Geld gibt es aber nicht nur für die Strategie, mit der Marburg die Luft in der Stadt deutlich schadstoffärmer machen will, sondern auch für die Projekte selbst. Sie sollen möglichst rasch möglichst zuverlässig und nachhaltig das gewünschte Resultat bringen.
„Wir freuen uns schon über den ersten Teil des Geldes für unseren Green-City-Plan“, sagte Bürgermeister Wieland Stötzel, der den Förderbescheid für die Konzepterstellung kurz vor Weihnachten in Berlin abgeholt hat. „Wir werden noch weitere Mittel aus dem Gesamttopf beantragen, um konkrete Maßnahmen auch schon kurzfristig auf den Weg zu bringen und umsetzen zu können, damit die Luft dauerhaft besser wird“.“
Insgesamt elf Förderprogramme hat die Bundesregierung unter dem Dach von „Saubere Luft 2017-2020“ zusammengefasst.
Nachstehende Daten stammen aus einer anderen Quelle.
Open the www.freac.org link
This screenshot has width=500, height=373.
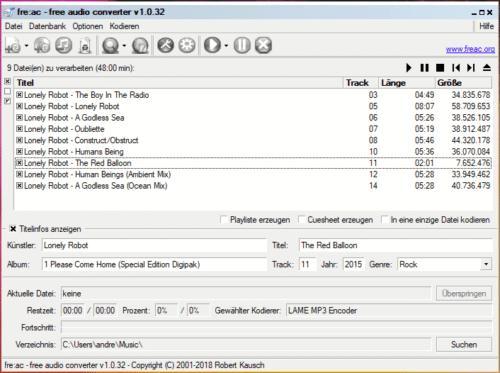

Unter welchem Zeitdruck die Stadt im Herbst zwischen den verschiedenen „Dieselgipfel-„Runden in Berlin „zuerst den Antrag auf eine Antragstellung und dann innerhalb von 14 Tagen den Antrag selbst“ auf den Weg brachte, um die Fördermittel zu bekommen, schilderte Jochen Friedrich vom städtischen Fachdienst Umwelt- und Naturschutz, Fairer Handel und Abfallwirtschaft.
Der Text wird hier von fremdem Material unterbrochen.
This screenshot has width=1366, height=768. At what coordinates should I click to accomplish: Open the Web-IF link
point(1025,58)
„Unser Vorteil war, dass wir ohnehin schon viel tun für eine Minderung der Emissionen im Verkehr“, erläuterte der Fachdienstleiter. „Darauf konnten wir zurückgreifen.“
Friedrich verwies unter anderem auf Bus- und Radverkehrsbeschleunigung durch intelligente Ampelschaltung, Parkleitsystem, Sharing-Angebote für Autos und Fahrräder oder die Umstellung auf E-Mobilität, bei der die Stadt mit gutem Beispiel vorangeht: 50 Prozent der Fahrzeuge der Stadtverwaltung sind E-Autos. Die Dienstwagen des Oberbürgermeisters und des Bürgermeisters sind Hybrid-Autos, die auf Kurzstrecken in der Stadt ausschließlich mit Strom betrieben werden.
Trotzdem gibt es noch viel zu tun zum Beispiel in der Frage der emissionsfreien, aber leistungsstarken Verkehrsverbindung auf die Lahnberge oder des Lieferverkehrs. Gerade er trägt nicht unwesentlich zur hohen Schadstoffbelastung in Marburg bei.
„Machen dezentrale Güterverteilzentren für unsere Stadt Sinn, bei denen der Warenverkehr außerhalb oder zumindest am Rand der Stadt zentral ankommt und vor dort dezentral mit kleineren E-Fahrzeugen weiterverteilt wird?“ Das ist nach Aussage von Stadtentwicklungsplaner Dr. Stefan Blümling eine der strategischen Fragen, die im Rahmen der Masterplan-Studie untersucht werden.
Aber Marburg muss nicht bis zur Fertigstellung der Studie im Sommer warten, um Mittel für Maßnahmen zur Schadstoffminderung zu bekommen. Auch schon während der Konzepterstellung für den „Green-City-Plan“ können Anträge gestellt werden zum Beispiel für das Programm zur „Förderung der Anschaffung von Elektrobussen im ÖPNV“.
Bis zu 80 Prozent der Mehrkosten für Batteriebusse gibt es als Zuschuss, wenn ein teurerer Elektrobus statt eines vergleichbaren EURO-VI-Diesel-Busses angeschafft wird. Bei Plug-In-Hybridbussen sind es 40 Prozent Zuschuss für die Mehrkosten, berichtete Blümling. Weitere Förderprogramme können noch kommen.
„Im Moment gibt es eine unglaubliche Dynamik“, stellte der Stadtentwicklungsplaner fest. „Wir stehen in der Frage in permanentem Austausch mit dem für uns zuständigen Lotsen. Diese Lotsen wurden eigens von den am Sofortprogramm beteiligten Ministerien zur Unterstützung der Kommunen eingesetzt“, berichtete Blümling.
Dass alle Pläne, Studien, Fördermittel und Maßnahmen nur dann zum gewünschten Erfolg – besserer Luft – führen, wenn die Marburgerinnen und Marburger selbst mitmachen, betonen Oberbürgermeister Spies und Bürgermeister Stötzel. Dass sie weniger – oder zumindest weniger allein – im Auto in der Stadt unterwegs sind, dafür mehr Bus oder Rad fahren sowie öfter zu Fuß gehen, „dafür wollen und müssen wir Überzeugungsarbeit leisten und die Menschen gewinnen“, erklärte Spies.